The presence of interpreters might have caused the loss of some information or embarrassment during the interviews. However, we consider a strength avoiding the bias of selecting women who could speak French or English because of having lived in the West for a longer time or because of higher economic or education backgrounds. We also acknowledge that an oral translation provided by multiple interpreters, even if trained and certified, is less expensive but also less consistent than a written translation of the questionnaires in the different original languages of the participants.

Conclusions

In conclusion, women with FGM/C, without POP, can suffer from pelvic floor symptoms responsible for distress and impact on their daily life, due to both anatomical and psychological factors. Healthcare professionals should be able to screen, recognize, record and treat urogynaecological and psychosexual disorders in women and girls living with FGM/C, even when symptoms are not spontaneously disclosed or recognized by the client.

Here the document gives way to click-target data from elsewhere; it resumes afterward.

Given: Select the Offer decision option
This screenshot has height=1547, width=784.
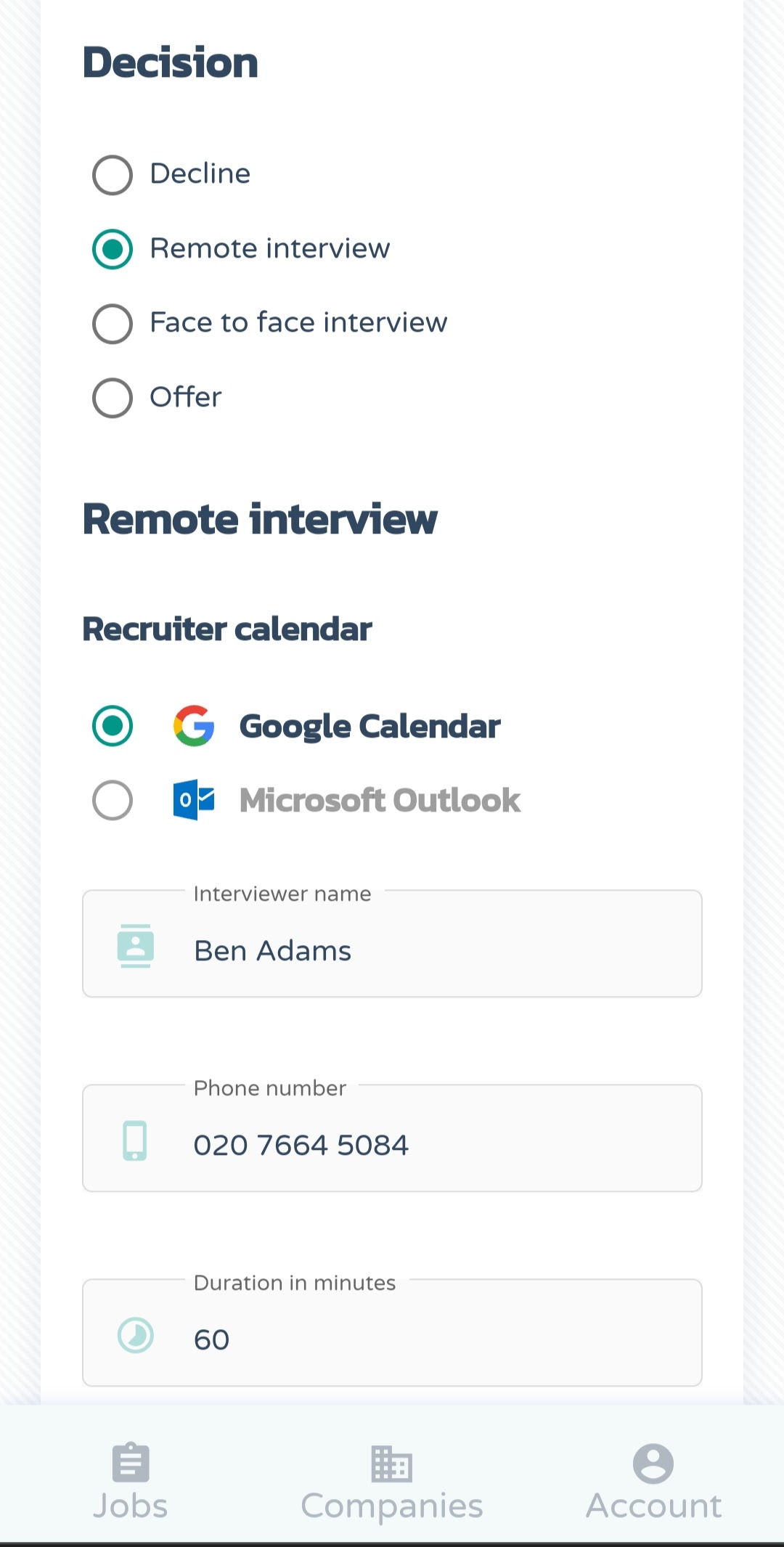Looking at the screenshot, I should [112, 397].
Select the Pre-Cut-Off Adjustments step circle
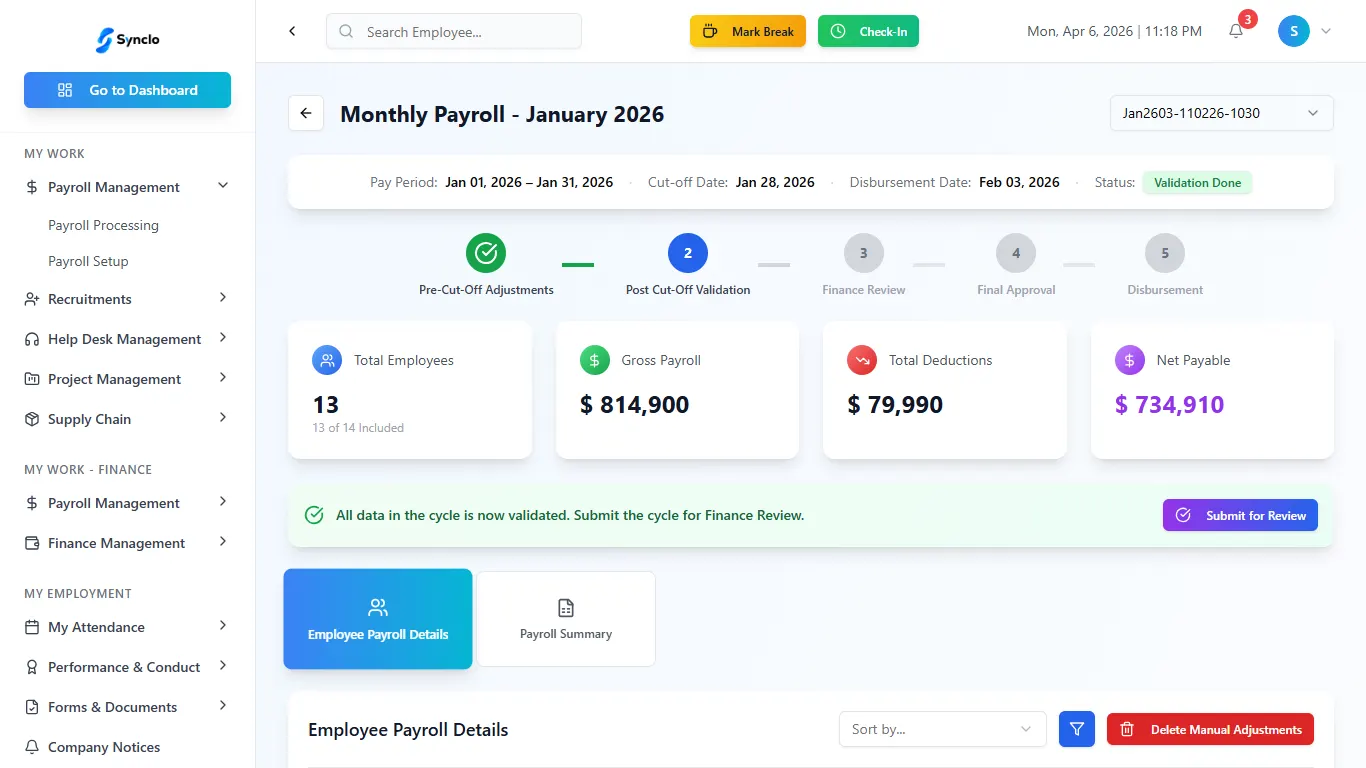This screenshot has width=1366, height=768. coord(486,253)
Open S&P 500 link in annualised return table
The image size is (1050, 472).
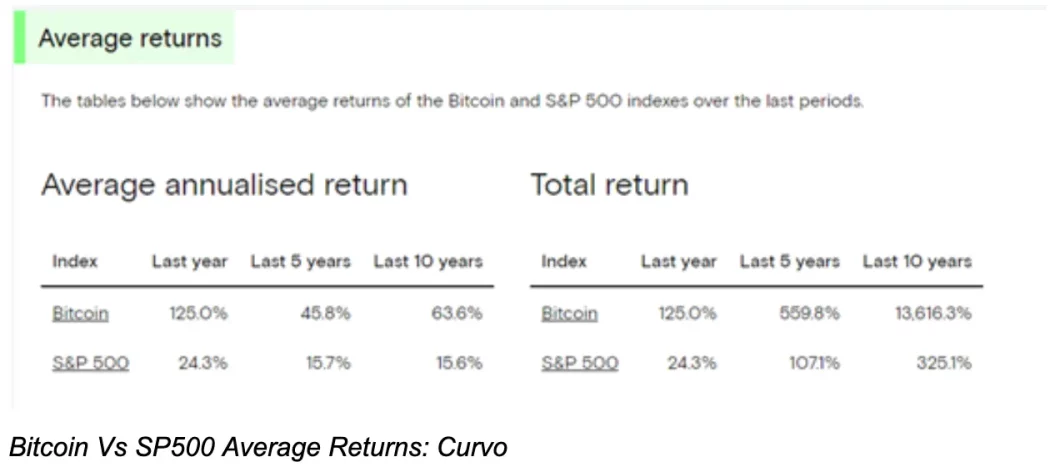[90, 364]
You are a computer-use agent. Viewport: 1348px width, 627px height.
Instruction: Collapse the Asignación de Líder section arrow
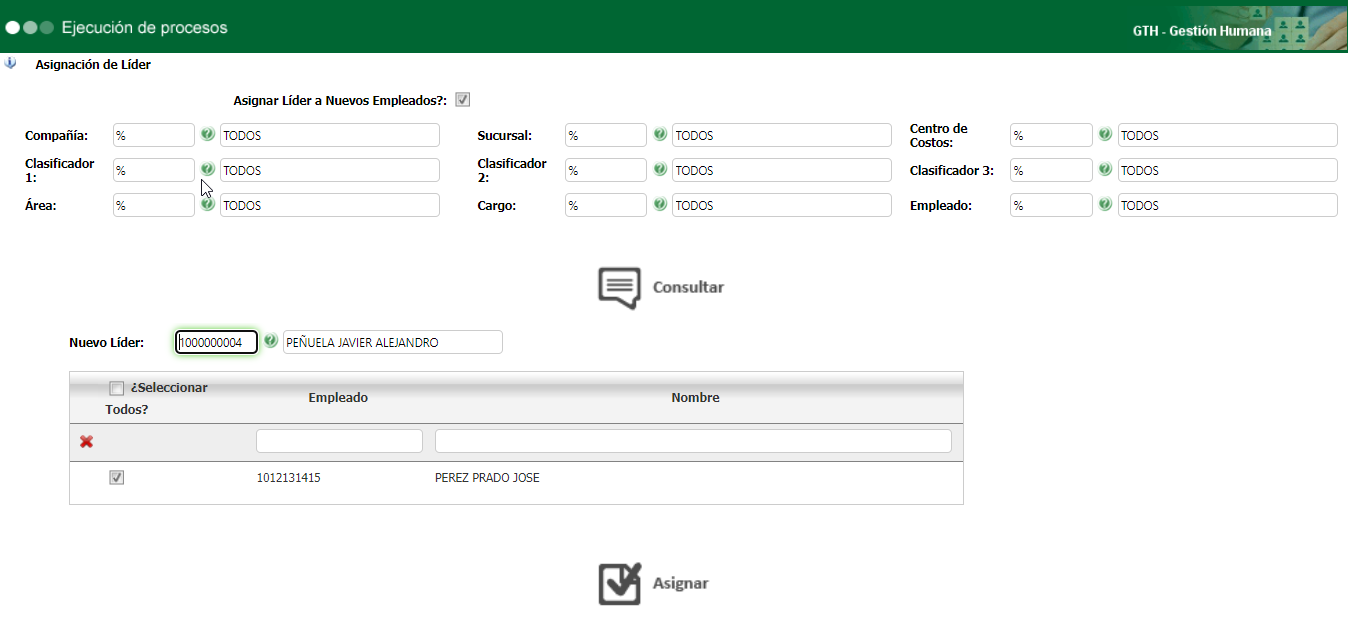point(11,64)
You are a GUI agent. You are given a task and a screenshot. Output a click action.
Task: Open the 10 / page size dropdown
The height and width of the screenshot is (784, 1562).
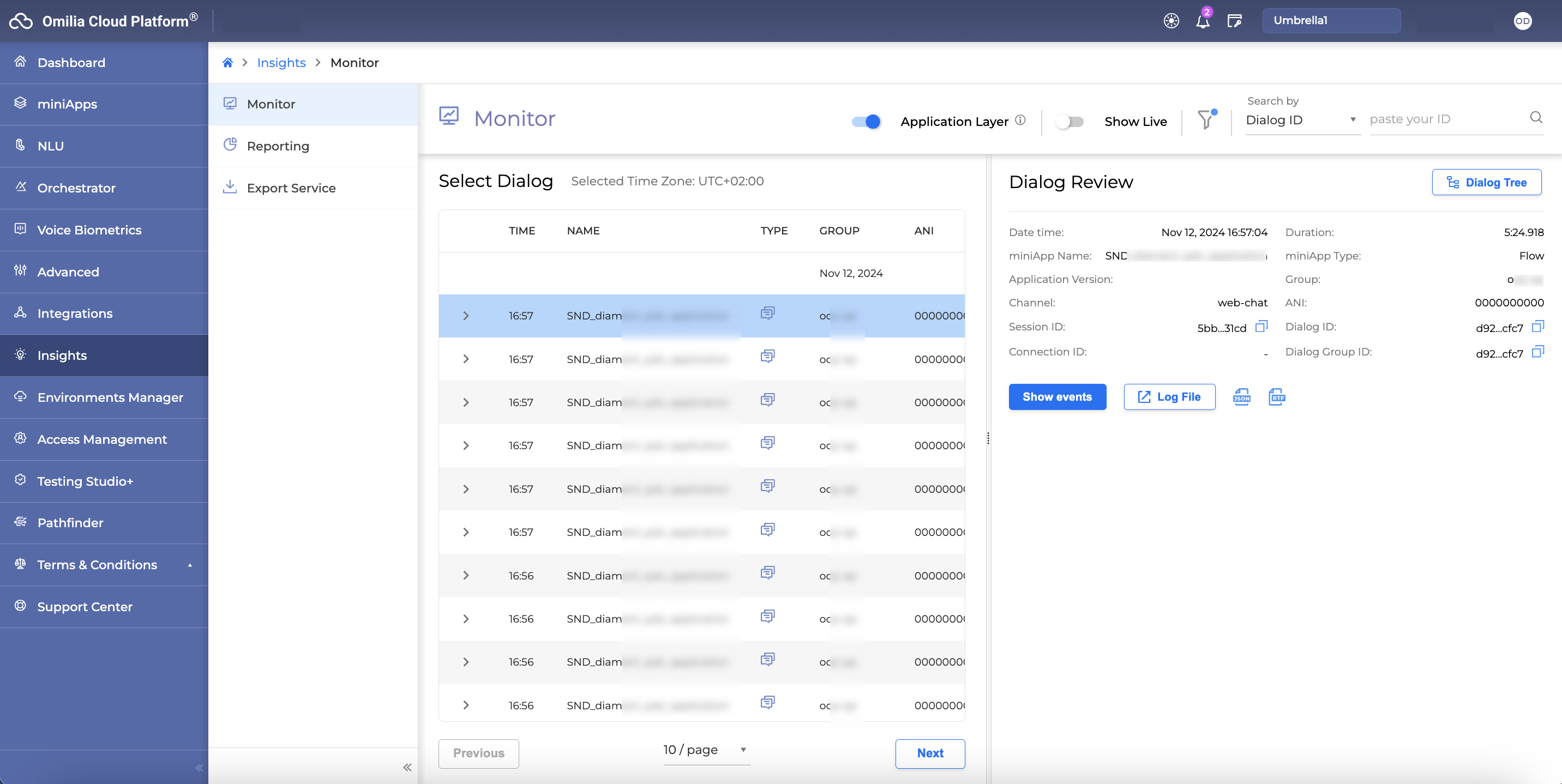click(x=706, y=750)
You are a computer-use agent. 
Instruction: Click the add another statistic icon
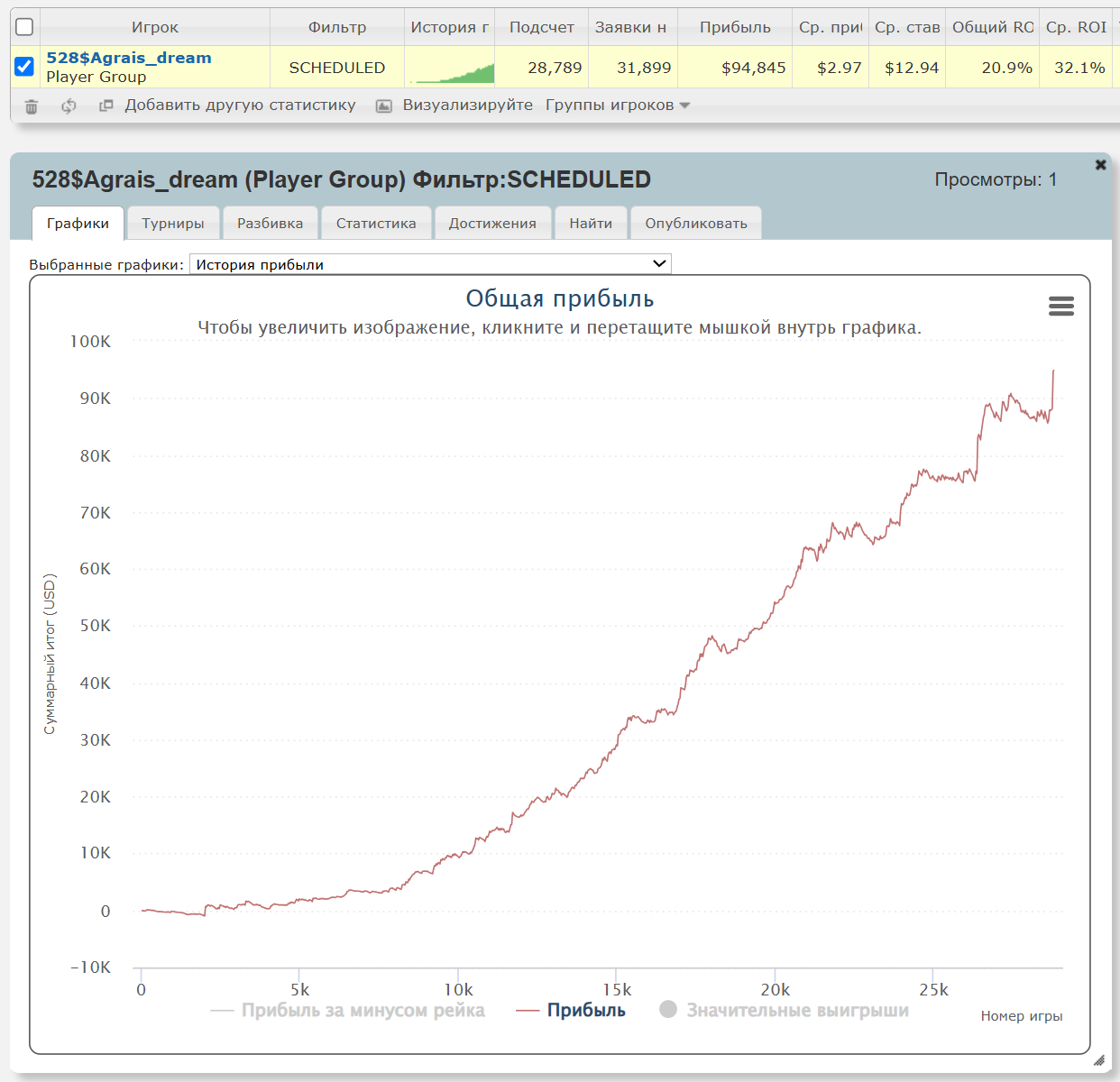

Surgical defibulation, clitoral reconstruction and treatment of scar complications, obstetric trauma repair, pelvic floor therapy, counselling and psychosexual care are existing treatments [47, 48]. Care should begin from starting the conversation and giving culturally sensitive information, with certified interpreters when needed.

Future research could include a control group and focus on possible prevention strategies and treatments.